41. South Dakota
> Location quotient of ancestry: 10.6
> Most unique ancestry: Norwegian
> Percentage of state residents identifying as Norwegian: 11.5%
> Share of U.S. Norwegian population living in state: 2.9%
More than one in 10 South Dakota residents identify as Norwegian. Norwegians began to immigrate heavily to the state in the 1860s, after the Dakota War displaced the state’s American Indian population and opened the land to other settlers. Subsequent waves of Norwegians crossed the Atlantic into America during the 19th century and settled throughout the Great Plains states. Other states with large concentrations of Norwegian Americans today are North Dakota, Minnesota, Montana, and Wisconsin.
> Location quotient of ancestry: 12.2
> Most unique ancestry: Kurdish
> Percentage of state residents identifying as Kurdish: 0.1%
> Share of U.S. Kurdish population living in state: 23.3%
While just 0.1% of Tennessee’s population identifies as Kurdish, this percentage is more than 12 times greater than the national proportion. Kurdistani Americans, 23.3% of which live in the state, appear to be far more concentrated in the state’s capital. Nashville has earned the nickname Little Kurdistan.
> Location quotient of ancestry: 9.2
> Most unique ancestry: Texas
> Percentage of state residents identifying as Texas: 0.1%
> Share of U.S. Texas population living in state: 78.8%
Around 42,500 identify as Texan. Of this demographic, nearly 79% live in Texas — the only state in the country where people so strongly identifying with the state they currently live outweigh every other claim to ancestry. Those in the state with Mexican ancestry made up the next most-unique group, with 32.1% of Texas residents identifying as Mexican Americans, more than three times the national concentration.
> Location quotient of ancestry: 37.0
> Most unique ancestry: Tongan
> Percentage of state residents identifying as Tongan: 0.5%
> Share of U.S. Tongan population living in state: 33.5%
While fewer than 40,000 U.S. citizens identify as Tongan, about 13,200 of them — more than one-third — live in Utah. Tongans first came to America from the Oceanian country of Tonga in the 1960s after converting to Mormonism. They settled in Utah due to the Latter Day Saints church’s strong presence in the state. In addition, many Tongans came to America first by way of California or Hawaii, ultimately settling in Utah because of its relatively low cost of living. Today, Utah is also home to high concentrations of residents with Danish, Icelandic, and Samoan ancestry.
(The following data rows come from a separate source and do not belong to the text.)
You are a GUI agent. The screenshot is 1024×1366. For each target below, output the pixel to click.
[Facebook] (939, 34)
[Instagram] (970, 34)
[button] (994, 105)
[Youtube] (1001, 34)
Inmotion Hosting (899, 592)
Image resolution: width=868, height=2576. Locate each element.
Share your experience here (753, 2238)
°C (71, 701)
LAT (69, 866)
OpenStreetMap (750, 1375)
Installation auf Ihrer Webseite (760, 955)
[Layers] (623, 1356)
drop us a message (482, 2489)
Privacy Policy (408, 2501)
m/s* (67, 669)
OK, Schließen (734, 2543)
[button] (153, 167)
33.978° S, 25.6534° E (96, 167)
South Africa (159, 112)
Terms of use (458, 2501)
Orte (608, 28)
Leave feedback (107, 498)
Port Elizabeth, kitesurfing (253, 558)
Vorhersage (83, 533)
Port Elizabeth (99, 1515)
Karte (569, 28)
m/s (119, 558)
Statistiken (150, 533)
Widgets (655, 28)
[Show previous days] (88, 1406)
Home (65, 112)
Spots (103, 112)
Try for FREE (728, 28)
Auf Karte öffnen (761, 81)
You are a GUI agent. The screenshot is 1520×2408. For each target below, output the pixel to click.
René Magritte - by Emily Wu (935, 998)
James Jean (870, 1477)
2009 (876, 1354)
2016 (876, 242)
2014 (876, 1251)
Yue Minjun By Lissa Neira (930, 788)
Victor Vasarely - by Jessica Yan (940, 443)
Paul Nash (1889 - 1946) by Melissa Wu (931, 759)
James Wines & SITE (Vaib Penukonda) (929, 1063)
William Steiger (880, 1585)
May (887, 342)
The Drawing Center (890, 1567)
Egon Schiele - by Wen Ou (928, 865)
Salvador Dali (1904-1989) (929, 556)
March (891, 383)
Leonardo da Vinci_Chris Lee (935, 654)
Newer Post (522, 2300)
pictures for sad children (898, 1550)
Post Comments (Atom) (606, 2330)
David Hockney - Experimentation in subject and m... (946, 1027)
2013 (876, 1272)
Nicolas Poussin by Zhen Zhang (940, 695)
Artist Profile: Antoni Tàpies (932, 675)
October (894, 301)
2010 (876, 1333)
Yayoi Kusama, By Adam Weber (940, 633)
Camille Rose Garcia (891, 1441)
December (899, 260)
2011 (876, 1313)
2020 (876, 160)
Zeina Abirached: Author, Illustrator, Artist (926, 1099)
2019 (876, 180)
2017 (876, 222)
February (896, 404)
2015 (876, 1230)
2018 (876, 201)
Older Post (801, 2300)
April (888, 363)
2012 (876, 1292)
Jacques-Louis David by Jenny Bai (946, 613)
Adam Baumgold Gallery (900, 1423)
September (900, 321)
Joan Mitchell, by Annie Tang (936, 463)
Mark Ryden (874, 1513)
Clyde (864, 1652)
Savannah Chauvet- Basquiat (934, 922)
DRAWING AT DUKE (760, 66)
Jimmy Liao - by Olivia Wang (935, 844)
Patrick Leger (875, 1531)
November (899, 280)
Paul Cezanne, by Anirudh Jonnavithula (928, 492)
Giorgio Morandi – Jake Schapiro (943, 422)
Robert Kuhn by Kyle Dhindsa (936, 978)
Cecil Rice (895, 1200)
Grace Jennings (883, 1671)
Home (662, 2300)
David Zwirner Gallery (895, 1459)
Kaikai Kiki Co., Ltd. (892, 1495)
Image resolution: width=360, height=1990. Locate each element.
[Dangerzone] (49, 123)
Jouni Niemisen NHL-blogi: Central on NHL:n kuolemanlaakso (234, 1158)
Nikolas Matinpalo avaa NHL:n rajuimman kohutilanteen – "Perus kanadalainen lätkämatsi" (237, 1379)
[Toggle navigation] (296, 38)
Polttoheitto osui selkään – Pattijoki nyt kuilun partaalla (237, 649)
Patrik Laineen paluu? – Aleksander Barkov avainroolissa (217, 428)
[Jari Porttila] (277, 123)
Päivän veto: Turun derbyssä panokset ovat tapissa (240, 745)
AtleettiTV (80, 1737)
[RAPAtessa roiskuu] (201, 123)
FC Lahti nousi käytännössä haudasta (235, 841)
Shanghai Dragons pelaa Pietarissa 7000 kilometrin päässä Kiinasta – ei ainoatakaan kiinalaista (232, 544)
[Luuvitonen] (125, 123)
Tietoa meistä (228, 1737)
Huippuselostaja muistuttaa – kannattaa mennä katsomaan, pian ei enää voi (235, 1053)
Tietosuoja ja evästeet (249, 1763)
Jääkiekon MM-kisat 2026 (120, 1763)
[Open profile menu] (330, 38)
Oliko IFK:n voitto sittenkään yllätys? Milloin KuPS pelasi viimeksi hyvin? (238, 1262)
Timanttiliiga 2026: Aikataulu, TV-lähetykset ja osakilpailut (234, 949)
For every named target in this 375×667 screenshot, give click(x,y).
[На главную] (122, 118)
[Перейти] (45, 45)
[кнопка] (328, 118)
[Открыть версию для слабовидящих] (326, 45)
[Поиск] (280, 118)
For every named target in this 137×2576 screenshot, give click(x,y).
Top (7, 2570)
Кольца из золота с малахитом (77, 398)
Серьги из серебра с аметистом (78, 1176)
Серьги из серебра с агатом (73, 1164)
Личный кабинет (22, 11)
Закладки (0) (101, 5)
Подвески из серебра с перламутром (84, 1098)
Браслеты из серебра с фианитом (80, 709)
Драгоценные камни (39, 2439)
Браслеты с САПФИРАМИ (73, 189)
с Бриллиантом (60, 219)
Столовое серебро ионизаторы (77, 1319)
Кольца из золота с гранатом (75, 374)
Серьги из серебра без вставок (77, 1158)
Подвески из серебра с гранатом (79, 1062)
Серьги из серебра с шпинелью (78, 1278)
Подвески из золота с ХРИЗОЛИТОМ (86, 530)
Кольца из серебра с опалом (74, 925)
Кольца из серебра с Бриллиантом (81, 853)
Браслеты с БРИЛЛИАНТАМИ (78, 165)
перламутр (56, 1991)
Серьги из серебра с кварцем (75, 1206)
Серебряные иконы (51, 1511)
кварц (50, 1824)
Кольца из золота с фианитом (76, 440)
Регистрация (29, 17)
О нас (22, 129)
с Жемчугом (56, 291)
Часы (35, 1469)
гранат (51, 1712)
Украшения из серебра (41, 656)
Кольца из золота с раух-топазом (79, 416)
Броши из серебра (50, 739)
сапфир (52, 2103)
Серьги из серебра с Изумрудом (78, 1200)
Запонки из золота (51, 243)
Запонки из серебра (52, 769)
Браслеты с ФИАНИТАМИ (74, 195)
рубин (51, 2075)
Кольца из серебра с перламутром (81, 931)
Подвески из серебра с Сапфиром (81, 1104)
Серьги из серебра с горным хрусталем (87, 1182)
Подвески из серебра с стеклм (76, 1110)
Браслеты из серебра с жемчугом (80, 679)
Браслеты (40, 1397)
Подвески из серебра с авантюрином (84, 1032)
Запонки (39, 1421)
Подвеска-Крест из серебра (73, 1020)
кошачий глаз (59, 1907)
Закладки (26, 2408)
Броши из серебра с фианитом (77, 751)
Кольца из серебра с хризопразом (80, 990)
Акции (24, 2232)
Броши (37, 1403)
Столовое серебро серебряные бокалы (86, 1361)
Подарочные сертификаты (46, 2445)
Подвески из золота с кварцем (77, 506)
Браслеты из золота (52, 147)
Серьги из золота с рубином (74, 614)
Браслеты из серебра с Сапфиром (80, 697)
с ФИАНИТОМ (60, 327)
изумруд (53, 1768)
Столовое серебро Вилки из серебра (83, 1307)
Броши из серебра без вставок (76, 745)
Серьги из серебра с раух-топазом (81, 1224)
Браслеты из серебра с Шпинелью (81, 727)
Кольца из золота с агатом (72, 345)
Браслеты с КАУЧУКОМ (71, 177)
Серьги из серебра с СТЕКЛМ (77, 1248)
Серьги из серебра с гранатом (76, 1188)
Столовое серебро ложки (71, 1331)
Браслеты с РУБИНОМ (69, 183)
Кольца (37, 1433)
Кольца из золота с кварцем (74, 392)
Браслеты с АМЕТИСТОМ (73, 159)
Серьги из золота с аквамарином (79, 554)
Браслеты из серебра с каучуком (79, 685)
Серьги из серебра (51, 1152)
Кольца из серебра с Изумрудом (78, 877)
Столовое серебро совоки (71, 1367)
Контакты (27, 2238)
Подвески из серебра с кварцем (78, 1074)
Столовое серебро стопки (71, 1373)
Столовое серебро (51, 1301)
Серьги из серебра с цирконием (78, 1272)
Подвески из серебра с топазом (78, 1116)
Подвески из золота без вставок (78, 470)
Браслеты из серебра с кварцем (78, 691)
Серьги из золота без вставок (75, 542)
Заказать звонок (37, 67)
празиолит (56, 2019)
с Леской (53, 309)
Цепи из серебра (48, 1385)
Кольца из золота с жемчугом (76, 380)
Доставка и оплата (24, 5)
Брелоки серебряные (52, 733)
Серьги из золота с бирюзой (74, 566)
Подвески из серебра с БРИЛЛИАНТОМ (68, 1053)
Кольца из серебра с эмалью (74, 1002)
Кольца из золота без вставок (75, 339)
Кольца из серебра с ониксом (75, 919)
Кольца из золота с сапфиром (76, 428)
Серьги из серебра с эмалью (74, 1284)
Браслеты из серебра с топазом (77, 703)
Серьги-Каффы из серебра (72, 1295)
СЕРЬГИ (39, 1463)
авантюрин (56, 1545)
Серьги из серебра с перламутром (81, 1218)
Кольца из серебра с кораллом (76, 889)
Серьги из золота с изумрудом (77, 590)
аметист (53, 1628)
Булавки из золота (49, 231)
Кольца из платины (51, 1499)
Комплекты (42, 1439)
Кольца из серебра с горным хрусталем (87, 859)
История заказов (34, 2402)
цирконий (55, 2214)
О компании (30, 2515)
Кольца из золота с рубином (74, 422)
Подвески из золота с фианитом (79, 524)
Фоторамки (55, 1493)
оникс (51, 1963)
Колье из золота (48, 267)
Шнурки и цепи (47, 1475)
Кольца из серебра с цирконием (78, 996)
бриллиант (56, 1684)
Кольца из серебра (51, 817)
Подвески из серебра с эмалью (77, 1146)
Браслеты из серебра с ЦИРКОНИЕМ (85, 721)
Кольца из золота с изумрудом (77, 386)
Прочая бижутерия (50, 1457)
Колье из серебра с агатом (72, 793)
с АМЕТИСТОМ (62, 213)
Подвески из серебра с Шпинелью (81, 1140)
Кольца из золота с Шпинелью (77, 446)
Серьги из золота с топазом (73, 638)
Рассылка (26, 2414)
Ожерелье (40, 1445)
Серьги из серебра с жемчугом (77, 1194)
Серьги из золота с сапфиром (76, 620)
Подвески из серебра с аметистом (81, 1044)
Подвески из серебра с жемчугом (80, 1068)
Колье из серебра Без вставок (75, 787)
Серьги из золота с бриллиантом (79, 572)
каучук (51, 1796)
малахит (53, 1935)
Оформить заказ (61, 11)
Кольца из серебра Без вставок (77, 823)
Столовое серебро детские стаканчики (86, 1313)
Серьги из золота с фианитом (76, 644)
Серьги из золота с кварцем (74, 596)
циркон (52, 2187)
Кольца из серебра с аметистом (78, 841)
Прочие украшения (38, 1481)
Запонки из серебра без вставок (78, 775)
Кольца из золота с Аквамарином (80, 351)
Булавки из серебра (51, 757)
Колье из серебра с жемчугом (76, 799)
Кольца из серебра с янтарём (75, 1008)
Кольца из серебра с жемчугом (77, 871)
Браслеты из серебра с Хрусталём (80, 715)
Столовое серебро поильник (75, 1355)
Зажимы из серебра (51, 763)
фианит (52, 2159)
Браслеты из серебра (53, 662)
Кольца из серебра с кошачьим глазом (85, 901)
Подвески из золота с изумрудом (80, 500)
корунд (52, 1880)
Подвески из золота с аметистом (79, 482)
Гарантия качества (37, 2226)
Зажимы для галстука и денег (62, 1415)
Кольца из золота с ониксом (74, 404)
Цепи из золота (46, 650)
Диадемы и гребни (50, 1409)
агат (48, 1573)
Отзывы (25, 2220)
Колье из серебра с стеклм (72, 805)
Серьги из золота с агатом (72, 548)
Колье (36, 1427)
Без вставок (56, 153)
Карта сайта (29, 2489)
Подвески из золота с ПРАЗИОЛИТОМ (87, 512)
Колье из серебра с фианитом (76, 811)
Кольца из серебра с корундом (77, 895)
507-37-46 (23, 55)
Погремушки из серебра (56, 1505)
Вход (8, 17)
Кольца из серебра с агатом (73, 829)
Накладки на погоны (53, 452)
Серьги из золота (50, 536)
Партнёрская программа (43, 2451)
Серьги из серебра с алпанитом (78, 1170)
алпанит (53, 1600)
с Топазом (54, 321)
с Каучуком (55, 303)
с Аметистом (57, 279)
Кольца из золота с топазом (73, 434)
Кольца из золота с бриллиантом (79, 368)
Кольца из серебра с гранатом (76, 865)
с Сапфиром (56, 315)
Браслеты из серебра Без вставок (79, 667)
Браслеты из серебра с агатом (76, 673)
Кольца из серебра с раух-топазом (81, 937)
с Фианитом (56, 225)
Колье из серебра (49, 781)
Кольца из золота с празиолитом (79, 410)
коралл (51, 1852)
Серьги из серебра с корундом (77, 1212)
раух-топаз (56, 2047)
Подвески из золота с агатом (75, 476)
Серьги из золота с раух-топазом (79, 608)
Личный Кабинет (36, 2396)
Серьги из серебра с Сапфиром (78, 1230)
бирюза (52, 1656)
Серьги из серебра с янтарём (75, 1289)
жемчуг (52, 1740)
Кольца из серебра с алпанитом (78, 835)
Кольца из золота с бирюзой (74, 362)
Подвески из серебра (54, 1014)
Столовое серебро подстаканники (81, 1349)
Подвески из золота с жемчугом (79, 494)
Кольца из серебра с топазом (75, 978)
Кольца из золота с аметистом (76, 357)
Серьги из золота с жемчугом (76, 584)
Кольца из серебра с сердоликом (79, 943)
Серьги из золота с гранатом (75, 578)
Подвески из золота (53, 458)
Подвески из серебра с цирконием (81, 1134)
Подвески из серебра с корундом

> Location quotient of ancestry: 14.8
> Most unique ancestry: French Canadian
> Percentage of state residents identifying as French Canadian: 8.3%
> Share of U.S. French Canadian population living in state: 2.9%
The percentage of Vermonters who identify as French Canadian — 8.3% — is nearly 15 times greater than the proportion of Americans who claim such roots. To this day, a large portion of Canada, particularly the province of Quebec, which borders Vermont, is home to people who speak French as their first language. A separatist movement that has advocated for Quebecois independence over the past century may strengthen the nationalist ties between the French Canadian diaspora.